Иван Дмитриев сын Луба на допросе подтвердил показания канцлера и сообщил некоторые подробности. Белинский явил «царевича» королю и сейму «по совету шляхты». За Гонсевским на сцене появился Лев Сапега. Король и сенаторы отдали мальчика
Сапега определил претендента к игумену Афанасию в Семеновский монастырь в Брест-Литовске. В течение семи лет мальчик учился у игумена по-русски, по-польски и по-латыни.
На сцене появились давние покровители московских самозванцев. В мистификации вновь участвовали высшие лица Речи Посполитой. Плата шла из королевской казны.
Интрига с «царевичем» не имела завершения вследствие двух обстоятельств. Во-первых, Владислав сам получил титул царя Московского, и ему не нужен был соперник. Во-вторых, главный очаг мятежа — Северская Украина была захвачена королем.
Дело отложили в долгий ящик, чтобы извлечь его при первой надобности. Следствием было уменьшение жалованья самозванцу до 100 злотых в год. Это жалованье ему платили до заключения Поляновского мира.
Вынужденный зарабатывать себе на жизнь, «вор» поступил в писари к пану Осинскому. Последний показал, что писаря в шутку называют царевичем московским, но сам он так себя не титулует и показывает намерение постричься в монахи.
Иван Луба, по его словам, не раз обращался к Белинскому с вопросом, чей он сын в действительности. Шляхтич рассказал ему историю, слишком похожую на сказку. В Москве готовились повесить Маринкина сына Ивана Дмитриевича, и шляхтич задумал подменить «царевича», чтобы повесили сироту, сына шляхтича Лубы. Объяснения Белинского позволяют установить начальную дату интриги, время казни «воренка», сына Марины.
Поляки настаивали на том, что Луба никогда сам не называл себя «царевичем». В письме самозванца, попавшем в руки московитов, Иван именовал себя без титула «царевич», а подпись на письме была писана латиницей «Иван Фаустин Дмитриевич». Канцлер Оссолинский показал письмо Лубе, и тот признал свой почерк.
Вероятно, как и в случае со шкловским учителем Лжедмитрием II, Лубе его роль, видимо, была навязана. Поляки привезли в Москву и выдали Лубу русским, но посадили под арест игумена Афанасия. Спасая игумена, московские власти помиловали «вора» и вернули как польского шляхтича королевским послам.

*Показанные данные*:
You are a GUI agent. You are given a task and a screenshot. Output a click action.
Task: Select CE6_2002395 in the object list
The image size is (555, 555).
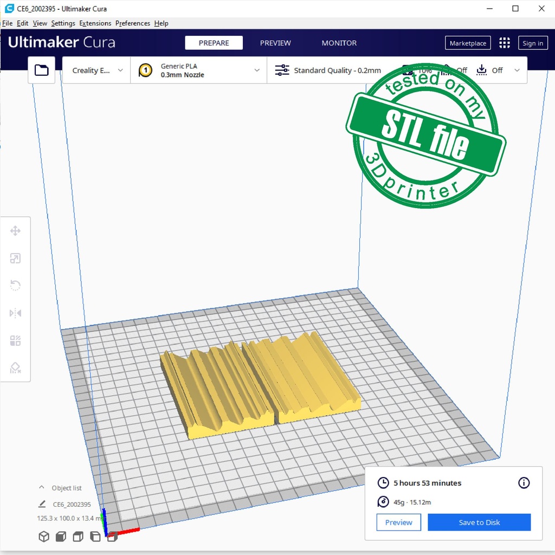click(72, 504)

*Что сделать*:
1) Процитируйте из текста о самозванце Иване Лубе всё, что идёт от «Дело отложили в» и ниже до «постричься в монахи.».
2) Продолжите текст о самозванце Иване Лубе, начав сразу после его последнего предложения.

*Ответы по заданиям*:
1)
Дело отложили в долгий ящик, чтобы извлечь его при первой надобности. Следствием было уменьшение жалованья самозванцу до 100 злотых в год. Это жалованье ему платили до заключения Поляновского мира.
Вынужденный зарабатывать себе на жизнь, «вор» поступил в писари к пану Осинскому. Последний показал, что писаря в шутку называют царевичем московским, но сам он так себя не титулует и показывает намерение постричься в монахи.

2)
Поездка в Москву убедила молодого человека в собственной значительности. Будучи отпущен на родину, он в Минске называл себя «царевичем», говорил, что его посылали в Москву для осведомления и сам царь признал его сыном «Дмитрия».
На этом история самозванцев не кончилась. Триумфальная встреча останков царя Василия в России произвела глубокое впечатление на Руси и за рубежом. Отзвуком, возможно, было появление в Польше еще одного «царевича», выдававшего себя за сына Василия Шуйского. Он объявился неподалеку от Самбора в январе 1639 года и жил с неделю у попа в работниках. Поп увидел на спине у него «герб, по-русски пятно» и отвел к архимандриту, а тот переправил к подскарбию Даниловичу, которому «вор» открыл свое имя — царевич Семен Васильевич Шуйский. Доказательством царского происхождения было пятно на спине.
Семен утверждал, что попал в плен к казакам, когда его отца везли в плен в Польшу. Подскарбий объявил о «царевиче» шляхте, и вся Речь Посполитая якобы велела «вора» беречь, давать деньги на корм и на платье. Подскарбий определил претендента в монастырь для научения русской грамоте и языку.
Смертельный враг царя Василия, король велел тайно умертвить пленника,
Много позже другой самозванец принял имя Ивана Шуйского, но был выдан московитам герцогом Голштинским и казнен.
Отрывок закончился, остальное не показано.